Mainly influenced by Fauvism and Imagism, Maniu passed through a stage in World War I when, like Alexandru Bogdan-Pitești, he supported the Central Powers during their occupation of southern Romania. Progressively after the war ended, Maniu broke with radical modernism, eventually rallying with the traditionalist circle formed around Gândirea magazine. Ion Vinea went on to publish articles in N. D. Cocea's papers Facla and Rampa, building a reputation for his modernist literary criticism. In 1915, with Cocea's assistance and the participation of Tristan Tzara and Poldi Chapier, he set up another important modernist magazine, the more radical Chemarea. He and Tzara were vacationing together in Gârceni and the Black Sea coast, writing poems which showed similarities in style, but also differences in radicalism—with Tzara moving closer to the avant-garde than Vinea was. In Tzara's case, Cernat argues, this evolution implied "playful detachment", first evidenced in his known piece Verișoară, fată de pension ("Little Cousin, Boarding School Girl").

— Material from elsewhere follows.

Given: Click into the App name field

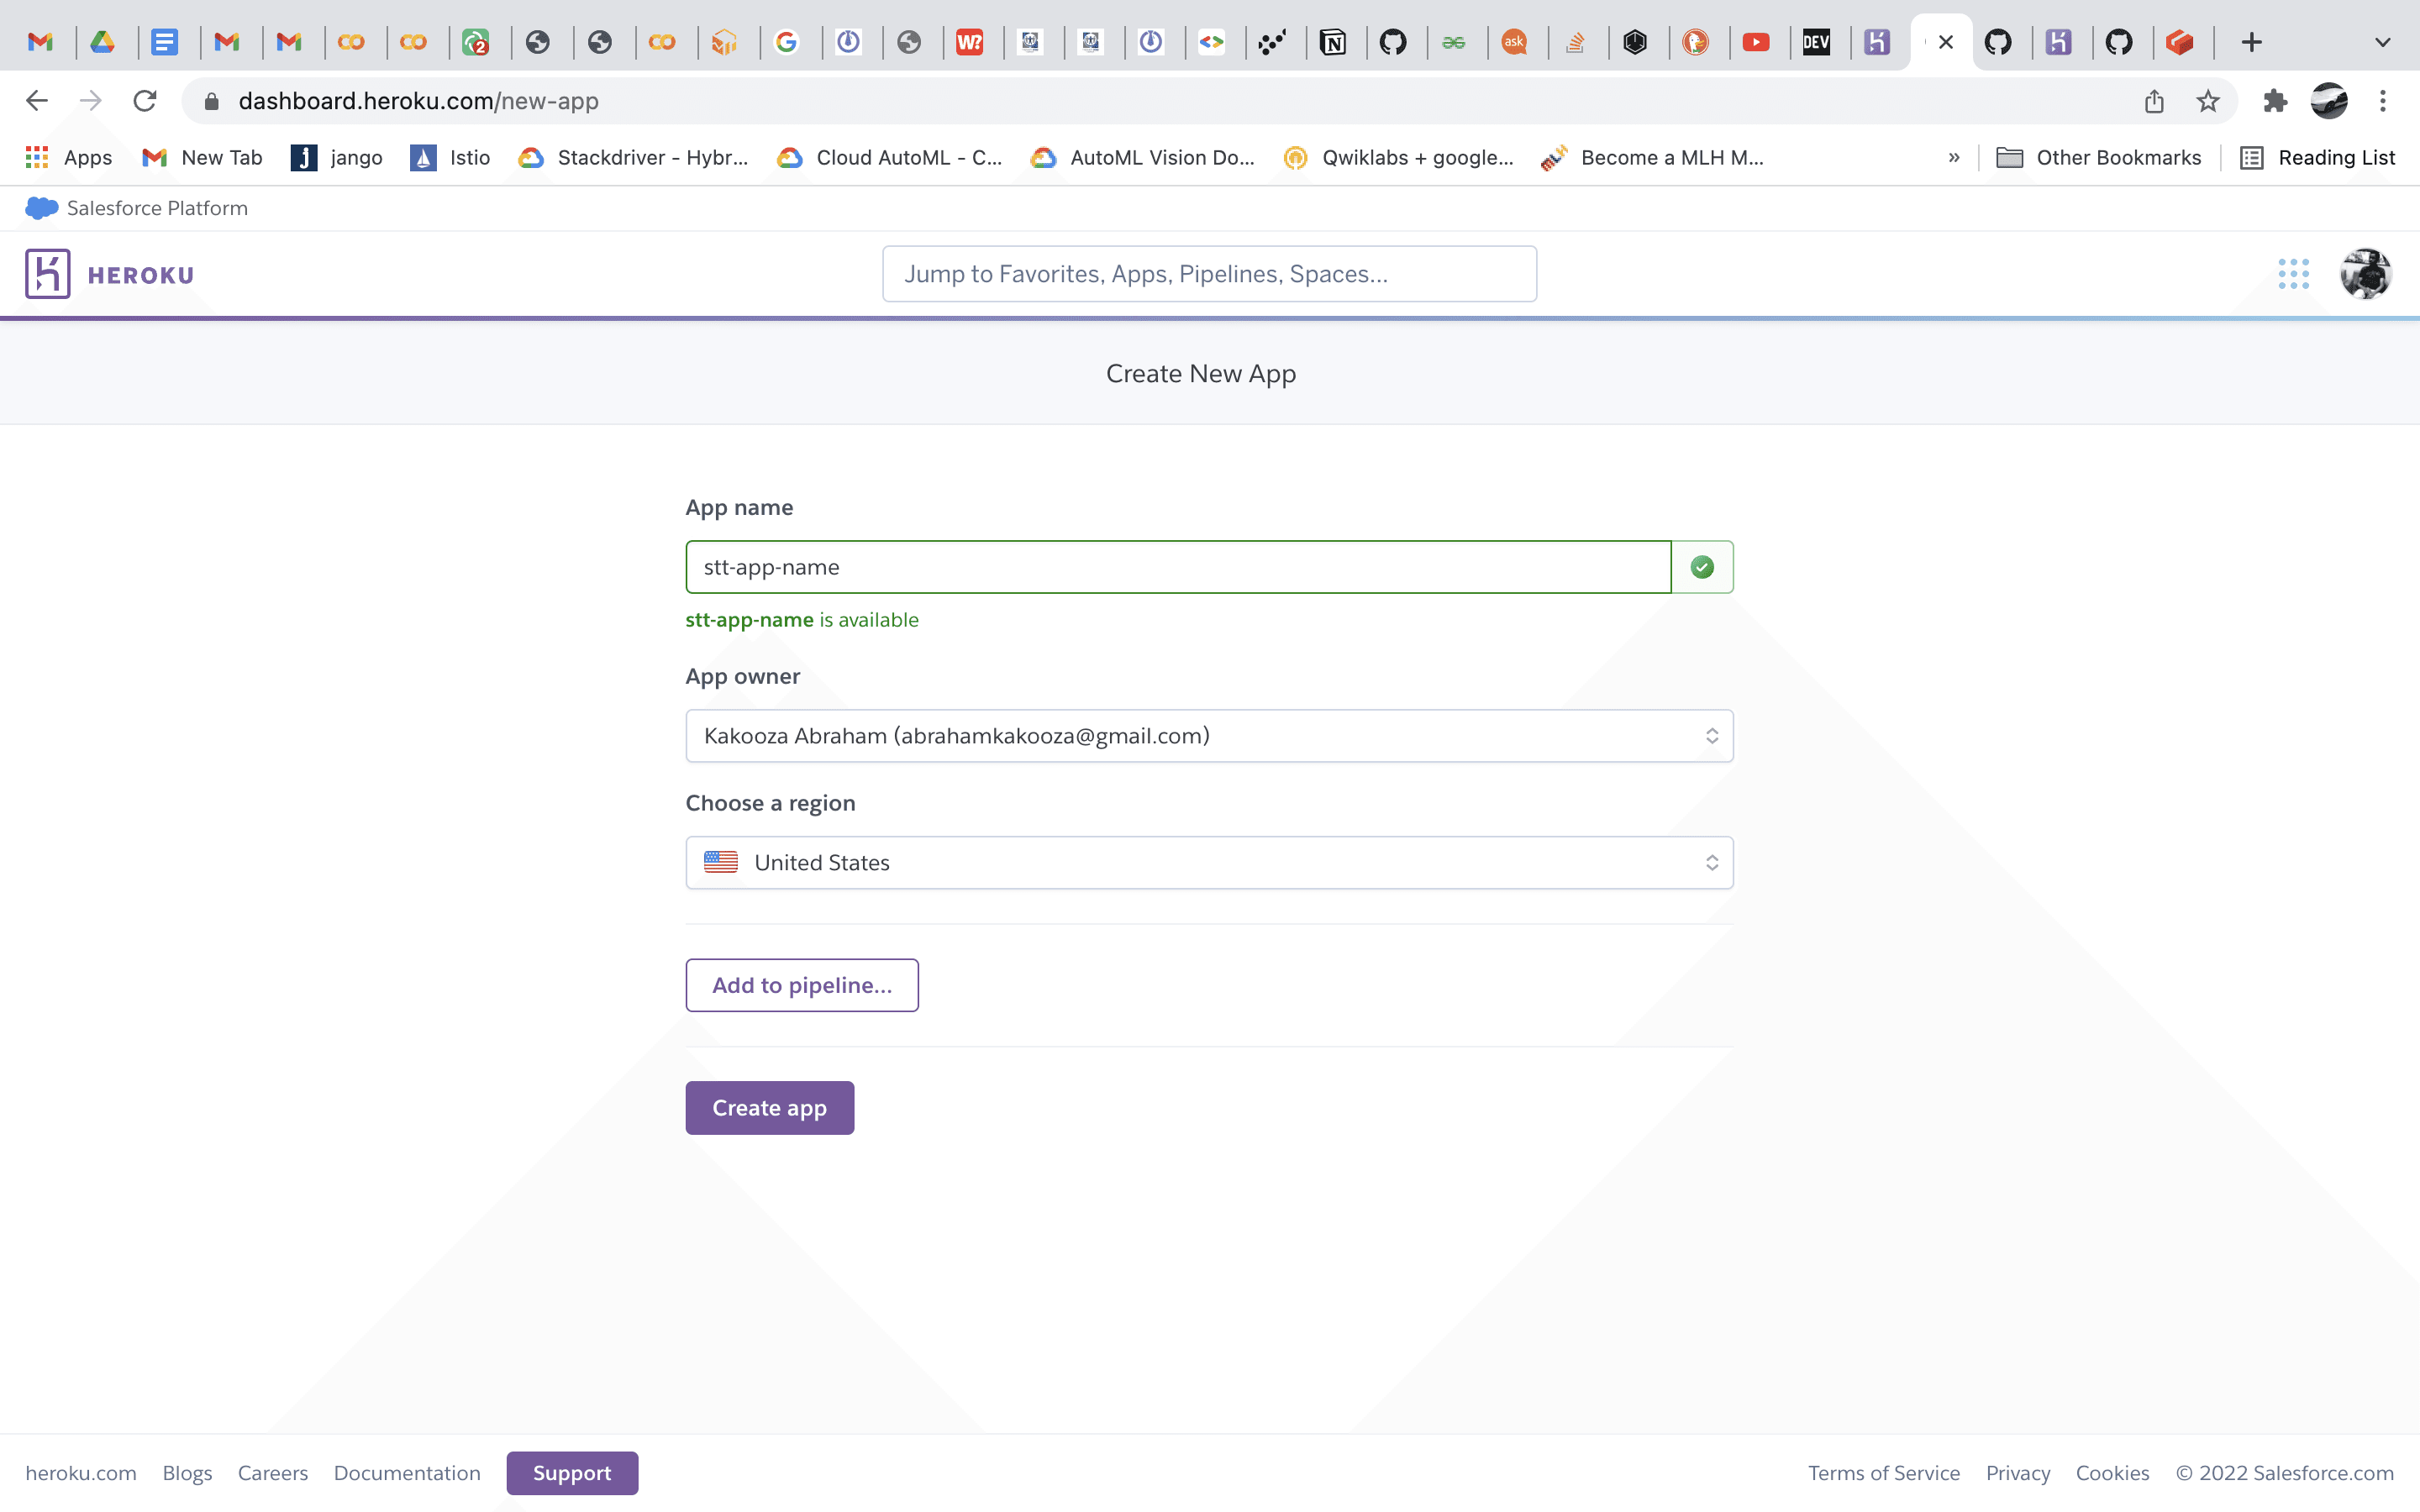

In 1915, Tzara and Marcel Janco, together with Janco's brothers Georges and Jules, settled in neutral Switzerland. There, together with Hugo Ball and other Western Europeans, they staged experimental shows at the Cabaret Voltaire, and later took part in founding the anti-establishment, anti-art and radical avant-garde current known as Dada, of which Tzara became an international promoter. In 1922, Vinea became the co-founder of Contimporanul, one of the most influential modernist journals of the interwar period. He was joined in this effort by Marcel Janco, who had parted with Dada and adopted a style inspired by Constructivism, remaining hostile to his former collaborator Tzara. Most of the Simbolul writers became regular or occasional contributors to Vinea's new magazine.

The Simbolul contributors had contrasting attitudes about their 1912 debut. During the 1930s, Janco recalled: "We were the founders of the Simbolul review, the pioneers of a revolutionary era in Romanian art." He also noted that the magazine had struggled to liberate the literary scene from conventions, by means of "unveilings, philosophy and passion". Contrarily, the aging Tristan Tzara felt insecure about the quality of his literary contributions to his poems, and, in a letter to his Romanian editor and Surrealist writer Sașa Pană, asked for them not to be republished as a volume.